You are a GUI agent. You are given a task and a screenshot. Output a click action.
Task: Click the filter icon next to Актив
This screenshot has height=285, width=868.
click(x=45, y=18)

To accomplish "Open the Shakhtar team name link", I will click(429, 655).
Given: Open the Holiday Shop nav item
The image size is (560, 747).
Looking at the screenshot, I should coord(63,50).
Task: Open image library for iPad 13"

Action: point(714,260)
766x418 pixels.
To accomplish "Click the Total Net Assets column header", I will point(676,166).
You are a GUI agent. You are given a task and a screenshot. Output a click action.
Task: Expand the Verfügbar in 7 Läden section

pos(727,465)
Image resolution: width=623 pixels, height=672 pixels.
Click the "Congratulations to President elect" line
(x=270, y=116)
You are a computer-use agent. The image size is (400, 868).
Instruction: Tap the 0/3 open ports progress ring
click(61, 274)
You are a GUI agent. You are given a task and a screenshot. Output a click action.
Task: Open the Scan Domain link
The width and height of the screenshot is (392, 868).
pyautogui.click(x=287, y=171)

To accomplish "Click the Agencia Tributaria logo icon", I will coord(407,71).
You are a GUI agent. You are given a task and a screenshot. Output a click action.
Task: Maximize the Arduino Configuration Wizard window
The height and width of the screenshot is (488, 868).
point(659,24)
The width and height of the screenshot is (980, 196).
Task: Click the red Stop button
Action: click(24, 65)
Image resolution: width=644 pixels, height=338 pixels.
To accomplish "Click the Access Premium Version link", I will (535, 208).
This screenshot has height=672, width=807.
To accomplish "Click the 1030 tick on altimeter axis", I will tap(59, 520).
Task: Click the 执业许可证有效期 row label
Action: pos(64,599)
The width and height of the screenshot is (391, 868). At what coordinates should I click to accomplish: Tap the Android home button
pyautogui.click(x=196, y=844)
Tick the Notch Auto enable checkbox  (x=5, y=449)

• [What you should do]
Can you restate every record above word for word?

• [Written answer]
You are a GUI agent. You are given a task and a screenshot. Output a click action.
Task: Click the filter icon next to Актив
This screenshot has height=285, width=868.
click(x=45, y=18)

To accomplish "Open the Shakhtar team name link", I will click(429, 655).
Given: Open the Holiday Shop nav item
The image size is (560, 747).
Looking at the screenshot, I should coord(63,50).
Task: Open image library for iPad 13"

Action: point(714,260)
766x418 pixels.
To accomplish "Click the Total Net Assets column header", I will point(676,166).
You are a GUI agent. You are given a task and a screenshot. Output a click action.
Task: Expand the Verfügbar in 7 Läden section

pos(727,465)
Image resolution: width=623 pixels, height=672 pixels.
Click the "Congratulations to President elect" line
(x=270, y=116)
You are a computer-use agent. The image size is (400, 868).
Instruction: Tap the 0/3 open ports progress ring
click(61, 274)
You are a GUI agent. You are given a task and a screenshot. Output a click action.
Task: Open the Scan Domain link
The width and height of the screenshot is (392, 868).
pyautogui.click(x=287, y=171)

To accomplish "Click the Agencia Tributaria logo icon", I will coord(407,71).
You are a GUI agent. You are given a task and a screenshot. Output a click action.
Task: Maximize the Arduino Configuration Wizard window
The height and width of the screenshot is (488, 868).
point(659,24)
The width and height of the screenshot is (980, 196).
Task: Click the red Stop button
Action: click(24, 65)
Image resolution: width=644 pixels, height=338 pixels.
To accomplish "Click the Access Premium Version link", I will (535, 208).
This screenshot has height=672, width=807.
To accomplish "Click the 1030 tick on altimeter axis", I will tap(59, 520).
Task: Click the 执业许可证有效期 row label
Action: pos(64,599)
The width and height of the screenshot is (391, 868). At what coordinates should I click to accomplish: Tap the Android home button
pyautogui.click(x=196, y=844)
Tick the Notch Auto enable checkbox  (x=5, y=449)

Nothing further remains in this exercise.